As the impact of COVID-19 continues to reshape our world, distribution companies play a greater role than ever in today’s economy by supplying goods and services to businesses and consumers around the country. To shoulder that added load while keeping costs in check, many companies are evaluating one key issue: Is it better to own or full service lease your fleet?
No one answer will fit every company’s needs. Business demands vary hugely from company to company, so we at Palmer-Donavin turned to the experts at Industrial Fleet Management for some advice. Industrial Fleet Management is an independent consulting firm focused on helping businesses analyze and reduce their fleet costs. Starting with equipment acquisition to maintenance demands, tax implications, equipment disposal, and more, there’s a lot to consider before making the decision—and it’s important that a company carefully considers all factors.
Industrial Fleet Management’s General Manager, Joelle Marr, explains that there’s no right or wrong answer because it all depends on what needs a business has. But it does require careful consideration. “How a company chooses to acquire and maintain its fleet is going to be one of the largest expenses that they deal with as a distribution company,” she said.
Consider the Options
While there are many lease options to be had on fleet equipment, the term “leasing” usually refers to a full service lease. With a full service lease, distribution companies pay set fees to a full service lease vendor—typically per month and per mile—for the cost of the equipment, its maintenance, and a number of other administrative, safety, and regulatory requirements.
In contrast, with owned equipment, such costs and tasks are incurred entirely by the company, demanding staff time to maintain administrative records, handle licensing and permits, coordinate maintenance, properly spec equipment, and stay up to date on regulatory matters. To some, the ease and convenience of an all-inclusive lease option might seem like a no-brainer solution, but Marr says it isn’t so cut and dry.
“With a full service lease you have the benefit of pre-determined costs and ease of budgeting,” Marr said. “But there is a price associated with that. By nature, full service leasing agreements will carry a higher price tag, a result of the added services.

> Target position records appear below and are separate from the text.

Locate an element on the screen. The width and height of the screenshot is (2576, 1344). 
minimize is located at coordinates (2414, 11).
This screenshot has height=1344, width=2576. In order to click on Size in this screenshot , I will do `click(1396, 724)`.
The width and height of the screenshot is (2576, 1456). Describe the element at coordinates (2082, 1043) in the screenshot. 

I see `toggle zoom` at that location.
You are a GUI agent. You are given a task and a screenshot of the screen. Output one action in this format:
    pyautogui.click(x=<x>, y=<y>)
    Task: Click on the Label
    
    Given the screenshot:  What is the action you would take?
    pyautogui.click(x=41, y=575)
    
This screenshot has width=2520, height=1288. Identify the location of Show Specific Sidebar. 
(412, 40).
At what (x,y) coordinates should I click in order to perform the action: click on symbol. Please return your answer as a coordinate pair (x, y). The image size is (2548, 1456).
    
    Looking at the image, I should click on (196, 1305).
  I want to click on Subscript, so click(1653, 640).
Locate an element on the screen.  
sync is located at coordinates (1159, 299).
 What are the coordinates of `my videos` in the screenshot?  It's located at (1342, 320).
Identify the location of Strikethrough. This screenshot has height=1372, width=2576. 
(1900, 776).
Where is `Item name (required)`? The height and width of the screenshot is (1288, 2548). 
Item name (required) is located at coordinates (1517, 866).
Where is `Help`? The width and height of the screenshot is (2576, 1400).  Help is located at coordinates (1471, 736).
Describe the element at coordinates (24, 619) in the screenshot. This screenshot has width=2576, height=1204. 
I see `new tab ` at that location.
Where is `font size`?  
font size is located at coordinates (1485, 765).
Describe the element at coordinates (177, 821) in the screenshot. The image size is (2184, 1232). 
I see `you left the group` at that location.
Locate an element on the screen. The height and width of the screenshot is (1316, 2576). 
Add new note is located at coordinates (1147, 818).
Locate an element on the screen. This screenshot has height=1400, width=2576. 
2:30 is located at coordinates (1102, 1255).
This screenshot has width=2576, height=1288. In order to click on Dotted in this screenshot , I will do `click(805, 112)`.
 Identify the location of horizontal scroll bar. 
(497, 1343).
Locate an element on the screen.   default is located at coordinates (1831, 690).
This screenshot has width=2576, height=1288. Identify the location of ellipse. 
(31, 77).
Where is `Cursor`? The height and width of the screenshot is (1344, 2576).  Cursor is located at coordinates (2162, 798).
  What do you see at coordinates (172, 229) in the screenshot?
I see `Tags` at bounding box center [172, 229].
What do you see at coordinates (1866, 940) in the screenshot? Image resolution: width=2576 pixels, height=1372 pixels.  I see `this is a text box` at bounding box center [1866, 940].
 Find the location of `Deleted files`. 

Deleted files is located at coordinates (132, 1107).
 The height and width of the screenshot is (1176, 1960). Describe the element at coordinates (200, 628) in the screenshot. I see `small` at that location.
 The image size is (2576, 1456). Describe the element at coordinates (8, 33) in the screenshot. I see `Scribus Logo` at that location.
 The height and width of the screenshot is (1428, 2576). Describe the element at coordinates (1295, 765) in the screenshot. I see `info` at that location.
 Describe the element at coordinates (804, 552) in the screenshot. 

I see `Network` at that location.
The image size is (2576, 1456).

Ownership, on the other hand, may present a lower-cost option for acquisition and maintenance of equipment. However, business owners need to be prepared to handle many fleet administrative tasks in-house and stay ready for unexpected maintenance costs and other non-budgetable variables.
Details and intangibles
Once a suitable cost structure is determined, many other issues and preferences need to be factored in as well. Flexibility is a huge factor, according to Marr. With a full service lease, you are obligated for the full term of the lease. This reduces flexibility in cases of business downturn or other events that result in changing fleet needs. With owned equipment, it is much easier to reduce fleet size or make changes to the mix of equipment in use.
Ownership also allows companies to tailor-match their maintenance program and equipment life cycle to their actual operation. In full service leases, companies sign up for a set term length that may be lower than the actual useful life of the equipment. That commitment can result in the required acquisition of new equipment regardless of whether or not an existing lease truck has run its full useful life. But required transitions can be a big plus for companies that value keeping new equipment on the road with the latest technology and best fuel economy.
Consideration must also be given to handling equipment at the end of its life or lease term. Both options have potential downsides. In ownership, fleet operators bear the responsibility to dispose of equipment as well as the exposure on residual values. With full service leasing, the exposure associated with turn in costs and over-mileage charges can be significant.
Finalizing Your Decision
Whatever option you choose, Marr said negotiation is key. For fleet owners, obtaining the best pricing on equipment and a maintenance program is crucial. For those selecting full service leases, it is critical to establish terms and pricing that are fair to both parties.
Marr said it’s also important to not go with one option based solely on the size of your fleet or company size alone; it’s a multifaceted challenge that requires careful assessment of many factors. Before making any decisions, business owners should consult with their senior staff and independent advisers, such as Industrial Fleet Management, to make sure they’re choosing the best option.
“One of the values that Industrial Fleet Management provides is our exposure to the marketplace,” Marr said. “We evaluate thousands of pieces of equipment every year. A second set of expert, experienced eyes can save a business significant money and assure they are properly protected in their agreements.”